Saved data entries:
▬▬▬▬▬▬▬▬▬▬
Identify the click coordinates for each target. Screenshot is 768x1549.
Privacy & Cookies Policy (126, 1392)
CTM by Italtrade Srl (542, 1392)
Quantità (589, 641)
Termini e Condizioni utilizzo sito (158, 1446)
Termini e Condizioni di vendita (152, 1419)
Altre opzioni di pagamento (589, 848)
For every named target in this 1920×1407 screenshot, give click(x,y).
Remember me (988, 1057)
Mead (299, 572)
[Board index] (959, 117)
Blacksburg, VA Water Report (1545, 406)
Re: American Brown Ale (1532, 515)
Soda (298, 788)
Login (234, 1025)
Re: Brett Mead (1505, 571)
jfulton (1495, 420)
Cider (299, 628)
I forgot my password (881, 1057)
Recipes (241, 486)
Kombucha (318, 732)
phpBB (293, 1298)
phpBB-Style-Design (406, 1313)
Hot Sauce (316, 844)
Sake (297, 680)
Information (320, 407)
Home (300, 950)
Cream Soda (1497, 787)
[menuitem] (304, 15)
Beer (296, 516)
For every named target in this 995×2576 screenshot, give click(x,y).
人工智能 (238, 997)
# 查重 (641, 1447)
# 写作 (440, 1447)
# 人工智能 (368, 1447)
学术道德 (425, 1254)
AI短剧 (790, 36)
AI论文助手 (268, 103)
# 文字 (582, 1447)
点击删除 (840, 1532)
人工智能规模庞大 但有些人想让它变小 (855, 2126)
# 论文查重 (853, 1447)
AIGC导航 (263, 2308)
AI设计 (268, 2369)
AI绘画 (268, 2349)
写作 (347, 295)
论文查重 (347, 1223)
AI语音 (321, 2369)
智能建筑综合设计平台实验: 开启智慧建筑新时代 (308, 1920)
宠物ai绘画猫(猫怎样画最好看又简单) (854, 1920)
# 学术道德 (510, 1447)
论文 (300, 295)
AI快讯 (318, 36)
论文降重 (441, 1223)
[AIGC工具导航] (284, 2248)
▬▬▬▬▬▬▬▬▬▬
_PROBLEM DESCRIPTION:_
Transcribe the entries exactly.

_ANSWER SPACE:_
Identify the click coordinates for each target. Screenshot is 768x1549.
Privacy & Cookies Policy (126, 1392)
CTM by Italtrade Srl (542, 1392)
Quantità (589, 641)
Termini e Condizioni utilizzo sito (158, 1446)
Termini e Condizioni di vendita (152, 1419)
Altre opzioni di pagamento (589, 848)
For every named target in this 1920×1407 screenshot, give click(x,y).
Remember me (988, 1057)
Mead (299, 572)
[Board index] (959, 117)
Blacksburg, VA Water Report (1545, 406)
Re: American Brown Ale (1532, 515)
Soda (298, 788)
Login (234, 1025)
Re: Brett Mead (1505, 571)
jfulton (1495, 420)
Cider (299, 628)
I forgot my password (881, 1057)
Recipes (241, 486)
Kombucha (318, 732)
phpBB (293, 1298)
phpBB-Style-Design (406, 1313)
Hot Sauce (316, 844)
Sake (297, 680)
Information (320, 407)
Home (300, 950)
Cream Soda (1497, 787)
[menuitem] (304, 15)
Beer (296, 516)
For every named target in this 995×2576 screenshot, give click(x,y).
人工智能 (238, 997)
# 查重 (641, 1447)
# 写作 (440, 1447)
# 人工智能 (368, 1447)
学术道德 (425, 1254)
AI短剧 (790, 36)
AI论文助手 (268, 103)
# 文字 (582, 1447)
点击删除 (840, 1532)
人工智能规模庞大 但有些人想让它变小 (855, 2126)
# 论文查重 (853, 1447)
AIGC导航 (263, 2308)
AI设计 (268, 2369)
AI绘画 (268, 2349)
写作 (347, 295)
论文查重 (347, 1223)
AI语音 (321, 2369)
智能建筑综合设计平台实验: 开启智慧建筑新时代 (308, 1920)
宠物ai绘画猫(猫怎样画最好看又简单) (854, 1920)
# 学术道德 (510, 1447)
论文 (300, 295)
AI快讯 (318, 36)
论文降重 (441, 1223)
[AIGC工具导航] (284, 2248)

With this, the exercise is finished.